Directions for this task
A complete, exact copy of the records below is the required result.

Provided data
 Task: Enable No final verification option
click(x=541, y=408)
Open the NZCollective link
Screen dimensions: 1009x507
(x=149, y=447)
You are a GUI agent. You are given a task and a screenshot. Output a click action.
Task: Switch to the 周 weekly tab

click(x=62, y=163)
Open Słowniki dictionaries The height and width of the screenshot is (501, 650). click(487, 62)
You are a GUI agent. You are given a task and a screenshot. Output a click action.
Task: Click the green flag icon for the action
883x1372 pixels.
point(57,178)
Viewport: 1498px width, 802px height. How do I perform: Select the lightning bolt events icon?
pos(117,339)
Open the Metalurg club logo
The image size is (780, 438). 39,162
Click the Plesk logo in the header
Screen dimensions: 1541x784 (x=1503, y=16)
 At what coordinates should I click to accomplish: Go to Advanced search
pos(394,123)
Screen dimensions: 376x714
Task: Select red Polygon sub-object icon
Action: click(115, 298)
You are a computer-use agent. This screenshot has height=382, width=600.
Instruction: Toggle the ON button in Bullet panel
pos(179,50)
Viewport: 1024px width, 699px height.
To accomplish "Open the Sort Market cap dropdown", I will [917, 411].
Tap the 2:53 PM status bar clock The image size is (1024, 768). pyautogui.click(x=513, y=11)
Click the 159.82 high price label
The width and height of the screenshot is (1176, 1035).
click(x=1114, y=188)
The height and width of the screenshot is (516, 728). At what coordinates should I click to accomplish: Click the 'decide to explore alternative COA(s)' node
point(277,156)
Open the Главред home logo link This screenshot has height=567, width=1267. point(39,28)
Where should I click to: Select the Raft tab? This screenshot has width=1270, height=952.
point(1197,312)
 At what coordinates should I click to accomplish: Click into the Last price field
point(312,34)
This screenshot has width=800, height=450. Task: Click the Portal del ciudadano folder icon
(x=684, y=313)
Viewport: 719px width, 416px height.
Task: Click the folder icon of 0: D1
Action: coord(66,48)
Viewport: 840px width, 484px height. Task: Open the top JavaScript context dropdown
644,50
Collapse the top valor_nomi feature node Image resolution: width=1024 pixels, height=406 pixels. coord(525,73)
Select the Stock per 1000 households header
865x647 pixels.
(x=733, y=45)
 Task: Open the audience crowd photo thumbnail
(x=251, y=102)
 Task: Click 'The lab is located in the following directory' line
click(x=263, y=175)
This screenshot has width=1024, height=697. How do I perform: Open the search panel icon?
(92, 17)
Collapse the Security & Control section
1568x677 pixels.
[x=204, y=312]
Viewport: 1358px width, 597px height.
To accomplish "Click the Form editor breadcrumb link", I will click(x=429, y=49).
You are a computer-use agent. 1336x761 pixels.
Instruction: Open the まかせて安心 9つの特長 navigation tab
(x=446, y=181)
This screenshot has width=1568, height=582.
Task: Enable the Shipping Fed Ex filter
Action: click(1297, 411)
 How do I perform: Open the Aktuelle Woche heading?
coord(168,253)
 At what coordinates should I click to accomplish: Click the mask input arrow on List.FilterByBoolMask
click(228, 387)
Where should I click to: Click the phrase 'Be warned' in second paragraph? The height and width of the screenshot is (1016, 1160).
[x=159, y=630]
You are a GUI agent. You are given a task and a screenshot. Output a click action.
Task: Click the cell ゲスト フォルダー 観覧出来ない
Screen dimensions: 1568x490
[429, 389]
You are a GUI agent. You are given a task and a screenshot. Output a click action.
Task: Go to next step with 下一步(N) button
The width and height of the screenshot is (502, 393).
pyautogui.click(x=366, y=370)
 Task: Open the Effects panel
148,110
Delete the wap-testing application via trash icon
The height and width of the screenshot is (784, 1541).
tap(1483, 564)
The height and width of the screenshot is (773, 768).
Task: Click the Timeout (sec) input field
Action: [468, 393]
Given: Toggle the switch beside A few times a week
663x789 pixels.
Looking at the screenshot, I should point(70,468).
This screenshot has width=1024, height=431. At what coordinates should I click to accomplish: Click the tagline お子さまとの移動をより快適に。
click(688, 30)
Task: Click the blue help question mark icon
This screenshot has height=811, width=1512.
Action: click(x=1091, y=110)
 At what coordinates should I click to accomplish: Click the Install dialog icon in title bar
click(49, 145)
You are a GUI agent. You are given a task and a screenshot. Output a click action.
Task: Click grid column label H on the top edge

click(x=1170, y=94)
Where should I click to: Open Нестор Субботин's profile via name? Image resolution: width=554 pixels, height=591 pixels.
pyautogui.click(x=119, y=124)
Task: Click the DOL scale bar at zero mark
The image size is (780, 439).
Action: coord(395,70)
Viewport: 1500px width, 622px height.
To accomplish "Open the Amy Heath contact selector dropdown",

The answer
 Task: Enable No final verification option
click(x=541, y=408)
Open the NZCollective link
Screen dimensions: 1009x507
(x=149, y=447)
You are a GUI agent. You are given a task and a screenshot. Output a click action.
Task: Switch to the 周 weekly tab

click(x=62, y=163)
Open Słowniki dictionaries The height and width of the screenshot is (501, 650). click(487, 62)
You are a GUI agent. You are given a task and a screenshot. Output a click action.
Task: Click the green flag icon for the action
883x1372 pixels.
point(57,178)
Viewport: 1498px width, 802px height. How do I perform: Select the lightning bolt events icon?
pos(117,339)
Open the Metalurg club logo
The image size is (780, 438). 39,162
Click the Plesk logo in the header
Screen dimensions: 1541x784 (x=1503, y=16)
 At what coordinates should I click to accomplish: Go to Advanced search
pos(394,123)
Screen dimensions: 376x714
Task: Select red Polygon sub-object icon
Action: click(115, 298)
You are a computer-use agent. This screenshot has height=382, width=600.
Instruction: Toggle the ON button in Bullet panel
pos(179,50)
Viewport: 1024px width, 699px height.
To accomplish "Open the Sort Market cap dropdown", I will [917, 411].
Tap the 2:53 PM status bar clock The image size is (1024, 768). pyautogui.click(x=513, y=11)
Click the 159.82 high price label
The width and height of the screenshot is (1176, 1035).
click(x=1114, y=188)
The height and width of the screenshot is (516, 728). At what coordinates should I click to accomplish: Click the 'decide to explore alternative COA(s)' node
point(277,156)
Open the Главред home logo link This screenshot has height=567, width=1267. point(39,28)
Where should I click to: Select the Raft tab? This screenshot has width=1270, height=952.
point(1197,312)
 At what coordinates should I click to accomplish: Click into the Last price field
point(312,34)
This screenshot has width=800, height=450. Task: Click the Portal del ciudadano folder icon
(x=684, y=313)
Viewport: 719px width, 416px height.
Task: Click the folder icon of 0: D1
Action: coord(66,48)
Viewport: 840px width, 484px height. Task: Open the top JavaScript context dropdown
644,50
Collapse the top valor_nomi feature node Image resolution: width=1024 pixels, height=406 pixels. coord(525,73)
Select the Stock per 1000 households header
865x647 pixels.
(x=733, y=45)
 Task: Open the audience crowd photo thumbnail
(x=251, y=102)
 Task: Click 'The lab is located in the following directory' line
click(x=263, y=175)
This screenshot has width=1024, height=697. How do I perform: Open the search panel icon?
(92, 17)
Collapse the Security & Control section
1568x677 pixels.
[x=204, y=312]
Viewport: 1358px width, 597px height.
To accomplish "Click the Form editor breadcrumb link", I will click(x=429, y=49).
You are a computer-use agent. 1336x761 pixels.
Instruction: Open the まかせて安心 9つの特長 navigation tab
(x=446, y=181)
This screenshot has width=1568, height=582.
Task: Enable the Shipping Fed Ex filter
Action: click(1297, 411)
 How do I perform: Open the Aktuelle Woche heading?
coord(168,253)
 At what coordinates should I click to accomplish: Click the mask input arrow on List.FilterByBoolMask
click(228, 387)
Where should I click to: Click the phrase 'Be warned' in second paragraph? The height and width of the screenshot is (1016, 1160).
[x=159, y=630]
You are a GUI agent. You are given a task and a screenshot. Output a click action.
Task: Click the cell ゲスト フォルダー 観覧出来ない
Screen dimensions: 1568x490
[429, 389]
You are a GUI agent. You are given a task and a screenshot. Output a click action.
Task: Go to next step with 下一步(N) button
The width and height of the screenshot is (502, 393).
pyautogui.click(x=366, y=370)
 Task: Open the Effects panel
148,110
Delete the wap-testing application via trash icon
The height and width of the screenshot is (784, 1541).
tap(1483, 564)
The height and width of the screenshot is (773, 768).
Task: Click the Timeout (sec) input field
Action: [468, 393]
Given: Toggle the switch beside A few times a week
663x789 pixels.
Looking at the screenshot, I should point(70,468).
This screenshot has width=1024, height=431. At what coordinates should I click to accomplish: Click the tagline お子さまとの移動をより快適に。
click(688, 30)
Task: Click the blue help question mark icon
This screenshot has height=811, width=1512.
Action: click(x=1091, y=110)
 At what coordinates should I click to accomplish: Click the Install dialog icon in title bar
click(49, 145)
You are a GUI agent. You are given a task and a screenshot. Output a click action.
Task: Click grid column label H on the top edge

click(x=1170, y=94)
Where should I click to: Open Нестор Субботин's profile via name? Image resolution: width=554 pixels, height=591 pixels.
pyautogui.click(x=119, y=124)
Task: Click the DOL scale bar at zero mark
The image size is (780, 439).
Action: coord(395,70)
Viewport: 1500px width, 622px height.
To accomplish "Open the Amy Heath contact selector dropdown",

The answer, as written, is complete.